■ **TASK PROMPT**
Your reply should consist of the entries, copied exactly and stripped of images.

▬▬▬▬▬▬

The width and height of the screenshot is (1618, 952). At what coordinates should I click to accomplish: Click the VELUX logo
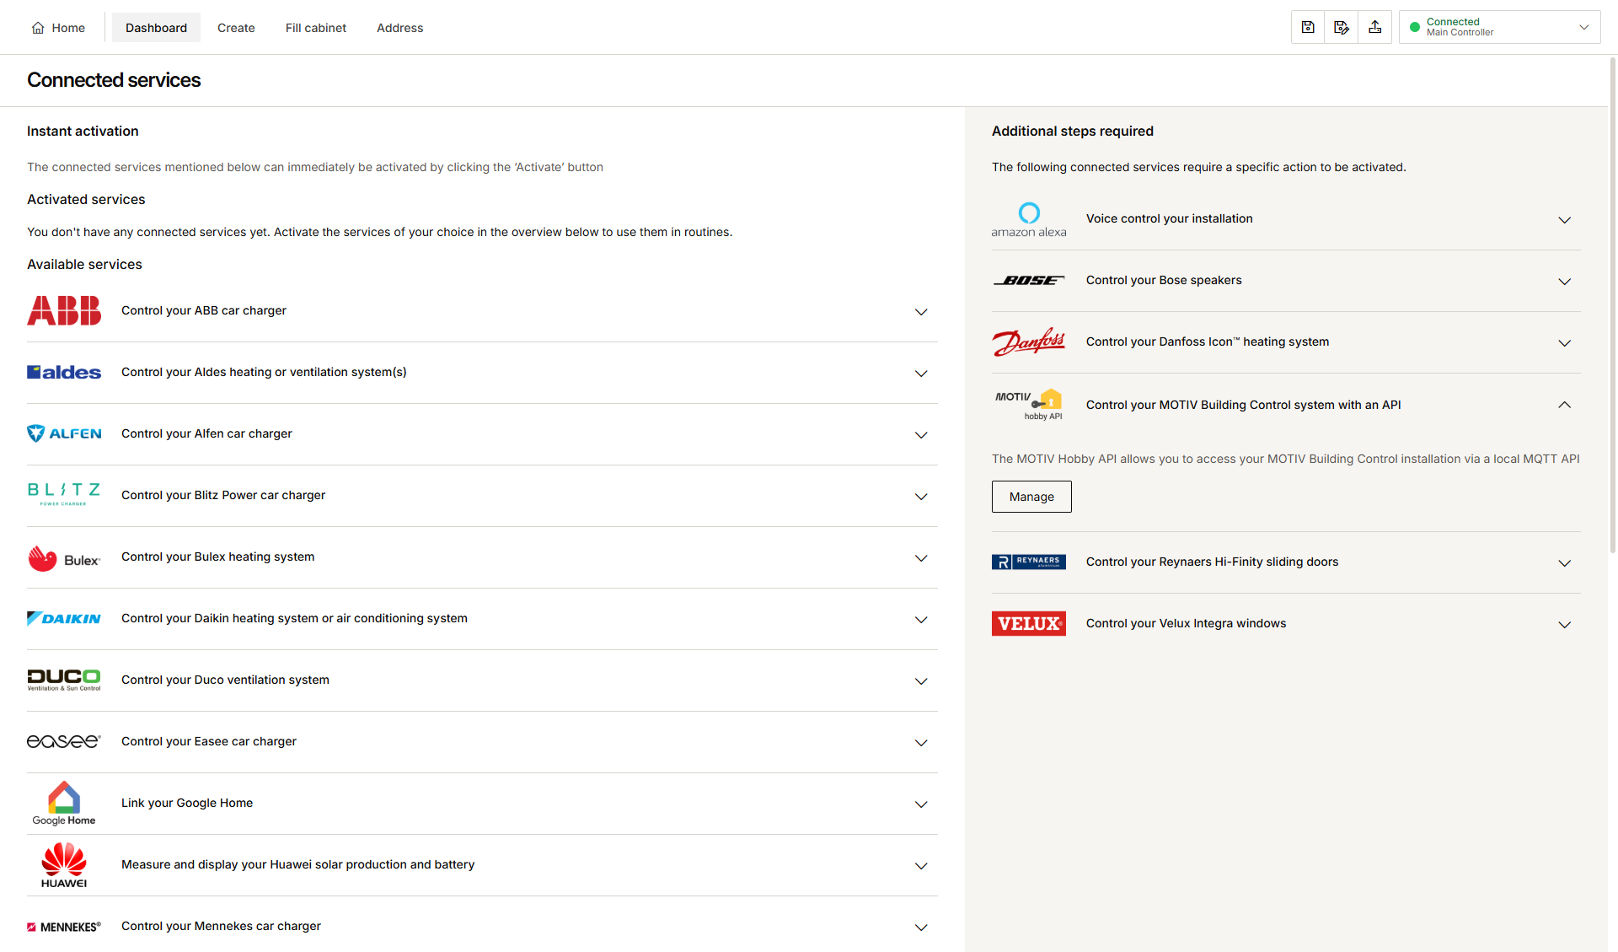pyautogui.click(x=1029, y=623)
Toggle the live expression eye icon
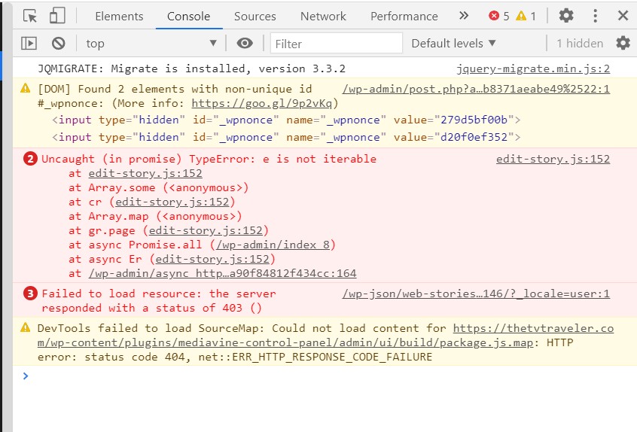This screenshot has width=637, height=432. point(245,44)
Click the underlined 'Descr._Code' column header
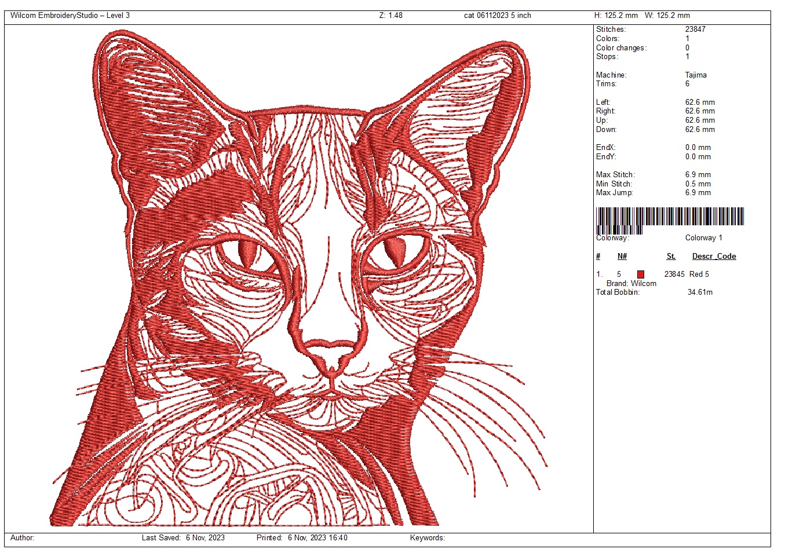 coord(714,257)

▬▬▬▬▬▬

■ **ANSWER TO THE EXERCISE**
The width and height of the screenshot is (1618, 952). At what coordinates should I click to accomplish: Click the VELUX logo
pyautogui.click(x=1029, y=623)
Toggle the live expression eye icon
This screenshot has width=637, height=432. point(245,44)
Click the underlined 'Descr._Code' column header
 coord(714,257)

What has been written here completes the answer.